HEBRON: Rude awakening

April 28, 2004

HEBRON: Rude awakening

by Phyllis Bergquist

[Note: Berquist was a member of CPT's most recent delegation to

Startled awake by lights flashing past the windows, yelling, and the sound
of breaking glass, at 4:00 a.m., I get out of bed to see what is happening.
Last night, the Palestinian woman of the house told us their home is slated
for demolition, so I am concerned that the Israeli authorities have come to
demolish the home. I realize that the Israeli soldiers are not at the house
we are in but are at the neighbor behind us. The full-time CPT person that
has brought me here to visit this family tells me the soldiers are yelling
for the people in the home to "come outside." I find my heart is racing and
I am feeling disoriented and frightened.

The mother of the home we are in--larger than life, with such confidence,
strength, self-assuredness, and delightful sense of humor, now seems small
and frightened. We tell her we are looking out of our windows at the
soldiers. She says, "No, please do not watch them; don't let them see you;
I don't know what they might do if they see you."

What can we do? If we attempt to go outside to aid this family, the
soldiers may think we are a danger to them and start shooting
indiscriminately. So, here we remain, listening and feeling useless.

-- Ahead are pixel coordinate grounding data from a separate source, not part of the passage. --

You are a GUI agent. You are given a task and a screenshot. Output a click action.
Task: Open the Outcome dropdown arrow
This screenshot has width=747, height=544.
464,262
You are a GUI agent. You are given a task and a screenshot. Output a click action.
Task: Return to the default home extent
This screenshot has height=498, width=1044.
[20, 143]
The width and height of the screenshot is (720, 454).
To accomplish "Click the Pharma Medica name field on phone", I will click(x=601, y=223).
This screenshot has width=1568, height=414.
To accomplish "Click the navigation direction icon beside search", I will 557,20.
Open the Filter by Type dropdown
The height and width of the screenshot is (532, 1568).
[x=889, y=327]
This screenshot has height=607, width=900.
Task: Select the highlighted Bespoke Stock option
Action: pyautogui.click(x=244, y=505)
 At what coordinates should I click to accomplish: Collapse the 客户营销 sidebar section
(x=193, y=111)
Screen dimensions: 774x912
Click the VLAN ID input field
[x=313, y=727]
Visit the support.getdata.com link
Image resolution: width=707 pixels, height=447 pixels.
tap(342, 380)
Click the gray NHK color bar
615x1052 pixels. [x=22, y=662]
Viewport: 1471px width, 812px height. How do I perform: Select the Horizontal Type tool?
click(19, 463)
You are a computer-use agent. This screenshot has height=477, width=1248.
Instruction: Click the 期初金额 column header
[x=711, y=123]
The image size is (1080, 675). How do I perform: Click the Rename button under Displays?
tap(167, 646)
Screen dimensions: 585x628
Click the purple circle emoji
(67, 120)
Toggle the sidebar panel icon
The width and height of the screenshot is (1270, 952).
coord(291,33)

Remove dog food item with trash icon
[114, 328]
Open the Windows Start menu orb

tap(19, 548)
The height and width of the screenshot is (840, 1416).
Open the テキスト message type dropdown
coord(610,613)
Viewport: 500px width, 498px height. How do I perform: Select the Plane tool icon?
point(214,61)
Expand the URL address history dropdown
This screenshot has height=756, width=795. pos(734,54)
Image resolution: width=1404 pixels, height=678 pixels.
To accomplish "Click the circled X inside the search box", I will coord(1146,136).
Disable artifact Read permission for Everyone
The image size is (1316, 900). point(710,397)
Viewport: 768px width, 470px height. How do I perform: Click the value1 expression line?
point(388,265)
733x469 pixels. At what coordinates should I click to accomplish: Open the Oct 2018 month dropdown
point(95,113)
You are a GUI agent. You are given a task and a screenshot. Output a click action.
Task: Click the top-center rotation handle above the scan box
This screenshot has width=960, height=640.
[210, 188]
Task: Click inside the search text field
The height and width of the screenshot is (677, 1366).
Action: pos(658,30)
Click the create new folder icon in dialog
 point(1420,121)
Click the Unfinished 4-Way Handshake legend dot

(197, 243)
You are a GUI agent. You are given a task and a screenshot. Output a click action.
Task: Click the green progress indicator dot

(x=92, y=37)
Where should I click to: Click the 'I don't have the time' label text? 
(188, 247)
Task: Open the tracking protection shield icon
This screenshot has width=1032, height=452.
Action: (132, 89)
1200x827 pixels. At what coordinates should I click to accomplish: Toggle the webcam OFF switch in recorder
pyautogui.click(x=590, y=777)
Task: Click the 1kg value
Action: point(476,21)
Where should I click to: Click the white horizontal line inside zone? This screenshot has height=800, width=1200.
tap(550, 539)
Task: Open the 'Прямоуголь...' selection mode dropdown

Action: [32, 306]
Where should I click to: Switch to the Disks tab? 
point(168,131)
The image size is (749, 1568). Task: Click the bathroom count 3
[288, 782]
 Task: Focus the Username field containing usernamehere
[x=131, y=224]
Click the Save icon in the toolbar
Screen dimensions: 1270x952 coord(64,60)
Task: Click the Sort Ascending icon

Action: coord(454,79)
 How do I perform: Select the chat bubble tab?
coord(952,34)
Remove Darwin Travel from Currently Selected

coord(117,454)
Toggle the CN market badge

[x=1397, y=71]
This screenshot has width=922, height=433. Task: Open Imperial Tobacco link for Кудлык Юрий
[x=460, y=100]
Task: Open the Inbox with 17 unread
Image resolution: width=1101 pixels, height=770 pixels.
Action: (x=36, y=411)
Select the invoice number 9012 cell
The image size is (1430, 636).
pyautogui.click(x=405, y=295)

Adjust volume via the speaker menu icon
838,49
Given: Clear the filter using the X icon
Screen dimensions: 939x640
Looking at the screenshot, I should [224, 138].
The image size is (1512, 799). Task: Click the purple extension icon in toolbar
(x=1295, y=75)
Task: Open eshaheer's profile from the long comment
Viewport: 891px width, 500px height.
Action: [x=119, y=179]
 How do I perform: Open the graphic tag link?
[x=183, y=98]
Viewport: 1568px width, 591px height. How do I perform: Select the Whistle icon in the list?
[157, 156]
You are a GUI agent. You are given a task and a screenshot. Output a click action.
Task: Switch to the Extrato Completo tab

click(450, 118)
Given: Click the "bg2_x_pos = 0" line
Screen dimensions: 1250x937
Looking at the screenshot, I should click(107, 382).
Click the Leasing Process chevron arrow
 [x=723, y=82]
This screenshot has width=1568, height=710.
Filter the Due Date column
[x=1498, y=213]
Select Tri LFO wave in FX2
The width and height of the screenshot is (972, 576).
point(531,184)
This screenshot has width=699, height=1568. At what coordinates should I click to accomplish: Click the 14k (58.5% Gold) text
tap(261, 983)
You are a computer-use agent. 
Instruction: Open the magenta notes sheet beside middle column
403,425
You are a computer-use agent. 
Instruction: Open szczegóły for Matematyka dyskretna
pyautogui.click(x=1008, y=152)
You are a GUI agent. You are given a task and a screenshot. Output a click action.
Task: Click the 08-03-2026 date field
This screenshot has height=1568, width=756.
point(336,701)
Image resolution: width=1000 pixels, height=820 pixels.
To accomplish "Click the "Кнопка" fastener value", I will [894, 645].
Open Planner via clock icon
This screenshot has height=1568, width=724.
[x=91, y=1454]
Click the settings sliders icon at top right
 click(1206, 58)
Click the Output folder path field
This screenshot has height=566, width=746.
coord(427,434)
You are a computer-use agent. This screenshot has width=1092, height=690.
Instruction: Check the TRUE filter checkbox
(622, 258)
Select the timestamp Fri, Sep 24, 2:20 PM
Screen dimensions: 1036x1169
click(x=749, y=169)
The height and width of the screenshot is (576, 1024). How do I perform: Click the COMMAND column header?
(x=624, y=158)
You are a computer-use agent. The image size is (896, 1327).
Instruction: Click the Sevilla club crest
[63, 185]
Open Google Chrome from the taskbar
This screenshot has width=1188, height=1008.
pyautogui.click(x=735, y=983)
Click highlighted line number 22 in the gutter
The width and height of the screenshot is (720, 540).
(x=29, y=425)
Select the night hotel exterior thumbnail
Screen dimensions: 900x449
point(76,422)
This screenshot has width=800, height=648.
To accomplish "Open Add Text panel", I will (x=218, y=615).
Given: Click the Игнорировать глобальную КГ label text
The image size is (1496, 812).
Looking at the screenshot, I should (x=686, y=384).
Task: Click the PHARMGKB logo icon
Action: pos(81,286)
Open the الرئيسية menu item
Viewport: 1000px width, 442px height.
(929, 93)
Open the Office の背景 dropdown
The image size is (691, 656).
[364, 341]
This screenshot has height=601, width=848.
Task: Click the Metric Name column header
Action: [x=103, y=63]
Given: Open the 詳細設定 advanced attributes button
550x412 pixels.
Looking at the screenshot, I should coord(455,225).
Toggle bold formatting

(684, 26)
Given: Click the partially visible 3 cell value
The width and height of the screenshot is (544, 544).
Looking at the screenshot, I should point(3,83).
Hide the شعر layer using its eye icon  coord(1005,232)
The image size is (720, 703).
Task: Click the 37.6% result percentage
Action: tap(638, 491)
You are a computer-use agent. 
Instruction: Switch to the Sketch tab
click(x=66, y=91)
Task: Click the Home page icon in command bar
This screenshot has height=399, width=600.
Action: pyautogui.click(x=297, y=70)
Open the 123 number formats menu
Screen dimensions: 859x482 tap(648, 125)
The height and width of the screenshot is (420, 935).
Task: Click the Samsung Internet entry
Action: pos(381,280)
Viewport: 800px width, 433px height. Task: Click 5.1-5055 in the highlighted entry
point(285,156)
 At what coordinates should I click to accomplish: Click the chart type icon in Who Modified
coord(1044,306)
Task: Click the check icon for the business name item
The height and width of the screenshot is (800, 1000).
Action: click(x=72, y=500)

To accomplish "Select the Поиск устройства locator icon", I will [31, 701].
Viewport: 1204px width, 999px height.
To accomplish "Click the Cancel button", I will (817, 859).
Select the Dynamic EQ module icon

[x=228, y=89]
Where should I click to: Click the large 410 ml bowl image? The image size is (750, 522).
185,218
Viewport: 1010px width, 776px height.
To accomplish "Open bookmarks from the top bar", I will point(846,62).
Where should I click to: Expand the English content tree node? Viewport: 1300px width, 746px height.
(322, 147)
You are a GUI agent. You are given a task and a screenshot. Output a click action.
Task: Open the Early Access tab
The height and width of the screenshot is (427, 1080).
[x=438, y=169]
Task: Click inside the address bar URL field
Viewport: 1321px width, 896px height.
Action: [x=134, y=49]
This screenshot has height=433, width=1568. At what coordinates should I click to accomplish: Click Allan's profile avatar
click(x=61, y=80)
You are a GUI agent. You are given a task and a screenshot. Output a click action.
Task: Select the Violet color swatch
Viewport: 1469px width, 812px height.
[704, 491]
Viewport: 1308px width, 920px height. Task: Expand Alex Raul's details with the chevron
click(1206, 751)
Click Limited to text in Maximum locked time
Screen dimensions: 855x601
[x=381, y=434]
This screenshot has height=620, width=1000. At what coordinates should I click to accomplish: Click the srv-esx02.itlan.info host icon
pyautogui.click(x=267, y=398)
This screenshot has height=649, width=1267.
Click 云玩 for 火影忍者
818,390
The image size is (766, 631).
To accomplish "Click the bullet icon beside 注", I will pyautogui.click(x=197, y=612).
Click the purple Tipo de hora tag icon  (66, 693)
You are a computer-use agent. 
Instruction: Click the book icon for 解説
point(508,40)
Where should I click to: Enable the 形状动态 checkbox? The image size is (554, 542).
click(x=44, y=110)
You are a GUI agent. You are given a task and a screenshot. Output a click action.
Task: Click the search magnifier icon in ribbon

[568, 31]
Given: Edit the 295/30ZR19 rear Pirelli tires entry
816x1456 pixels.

The soldiers leave and we are invited to join the family as they go to check
on their friends. A group is standing on a knoll watching the Israeli Army
vehicles as they leave the area. The young girl who sat in the living room
in silence, without expression yesterday, is there and begins to cry. I
find out the Israeli soldiers have taken her brother this night.

The Israeli Army vehicles reach the main road and drive out of sight. A few
moments later a man arrives and announces that the Israeli soldiers have
also taken his son. Our hostess says she is sure there are others.

It is now the call to prayer. The men leave to go to the mosque, the young
woman of the home prepares for prayer. The Palestinian mother, who has just
had her son taken away, disappears and returns with tea for all who are at
her home to support and comfort her.

She now leaves the group to pray. Upon her return, she begins to cry
softly, she says some words in Arabic and I am told she has said, "Why!"
"Where is God?"

None of us have an answer for we all have the same questions. We know God
is with us, but at this very moment it is difficult to feel his presence.